## GIVEN PASSAGE
James Gleick is best known as the author of Chaos, which made a
difficult concept reasonably clear, and more recently for Genius,
his biography of colorful physicist Richard Feynman. He deserves the
acclaim that greets each book. Not only does he range through a vast amount
of information; he presents it in straightforward prose that fits together
so well the word "elegant" comes to mind. He writes as if he loves the
English language.
In Faster, Gleick sets out to examine the speeding-up of modern
life. In three dozen brief and (naturally) fast-moving chapters, adding up
to only 250-odd pages of text, he explores topics diverse as elevator
speeds, the unscientific designation "Type A personalities," the current
obsession with multi-tasking, and, inevitably, MTV. Gleick seems to have
read and seen everything. He has at hand an impressive fund of allusions
and quotations that clarify his point with wit and a kind of offhand
authority. With perfect timing, he brings to life an image with quotations
from Woody Allen or Steven Wright.
Part of the sheer fun of this book is how much territory Gleick covers
in his leaps and bounds. His topic takes him from the premise of Mystery
Science Theater 3000 to the pace of Renaissance motets, from USA
Today's page design to an analysis of the set of Lost in Space.
We learn about the impact of clocks on the early Industrial Revolution work
force, the intricate calculations of air traffic controllers, and the
result of ongoing sleep deprivation. Faster is one of those books
that will inspire you to turn to someone and say, "Listen to this...."

## GIVEN MATERIAL
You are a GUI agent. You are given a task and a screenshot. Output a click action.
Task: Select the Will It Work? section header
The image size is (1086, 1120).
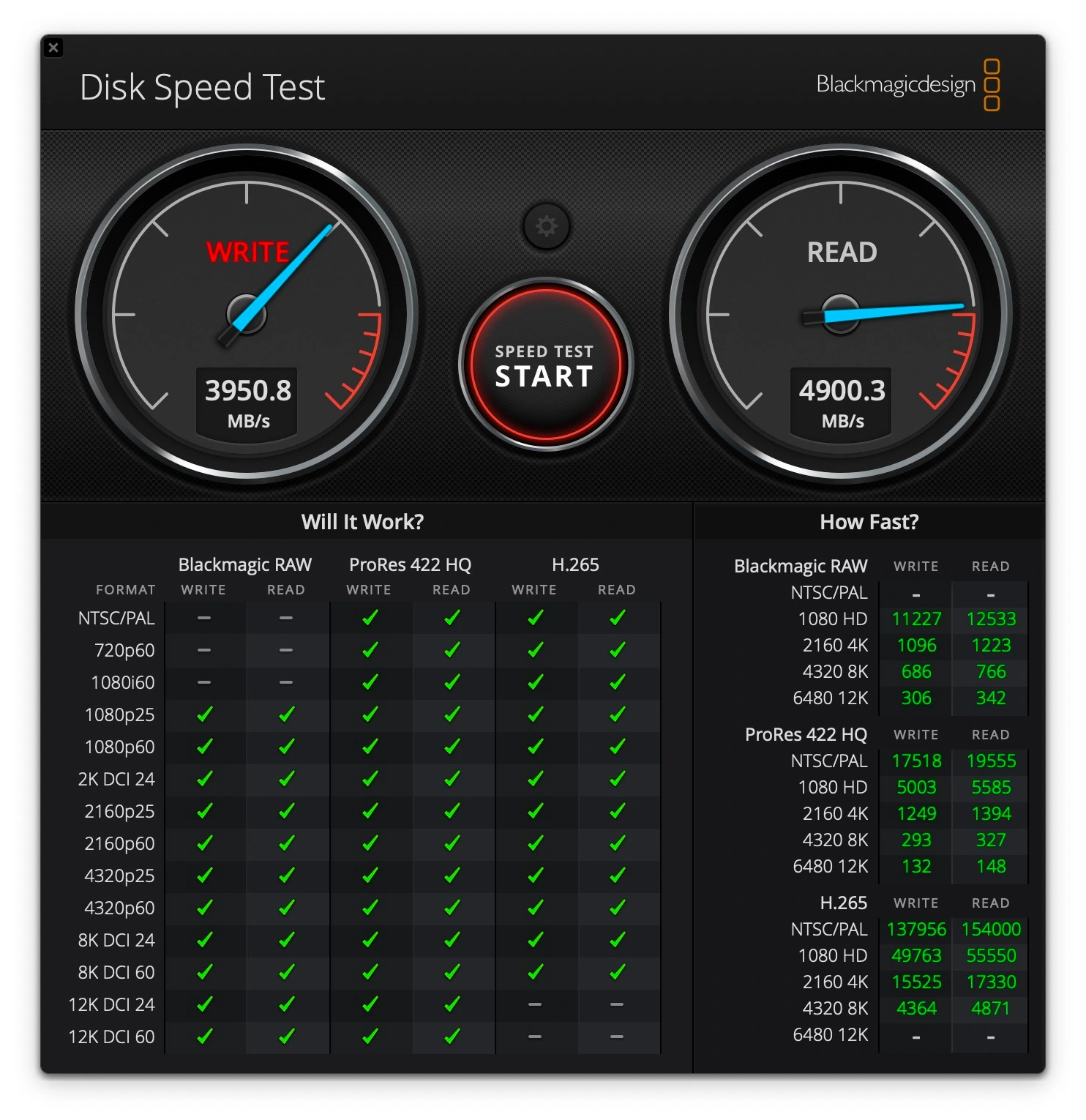click(364, 522)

## GOAL OF THE EXERCISE
Please extend the review of James Gleick's Faster, starting after its last sentence.

## ANSWER FOR THIS EXERCISE
Few of the ironies of modern life escape Gleick. In Japan, he informs
us, there is now a restaurant that charges customers by the minute, not by
the amount of food they consume. An all-you-can-eat buffet is available,
but customers try to eat as quickly as possible to save money. Gleick
points out that customers stand in line awaiting the opportunity to
eat as quickly as possible.
The author's way with words keeps each aspect of his topic lively. Of
wristwatches, he writes, "We hold the time as closely as possible, where we
can see it day and night. At night it glows." Elsewhere he sums up one
ongoing problem: "The leisure industries (an oxymoron maybe, but no
contradiction) fill time, as groundwater fills a sinkhole." He lampoons
one-minute-long fairy tales, the person who wrote in to a gardening
magazine to learn how to make compost piles decompose more quickly, and
people who jab the "door close" button on elevators.
While Gleick's tone is frequently amused, it is also sympathetic. He
seems to think that there's not much chance of slowing society as a whole,
and he's not even sure that would be a good idea. At no point in
technological history have human beings, when faced with a newer, faster
way to do something, chosen to stand by the older, slower way. In most
cases, Gleick insists, individuals are simply choosing the faster,
more technologically dependent, more stressful lifestyle.
The accelerated rate of technological change and the built-in
obsolescence it spawned aren't the only topics Gleick examines, but he
keeps returning to them. They help drive advertising's endless task of
making us feel bad about ourselves so that we will buy certain products to
make ourselves better. And, in a way, they alienate us ever further from
the past. Gleick points out an interesting aspect of our accelerated pace:
"Whenever we speed up the present, as a curious side effect we slow down
the past.... Peering back through history, we see scenes in a kind of slow
motion that did not exist then. We have invented it."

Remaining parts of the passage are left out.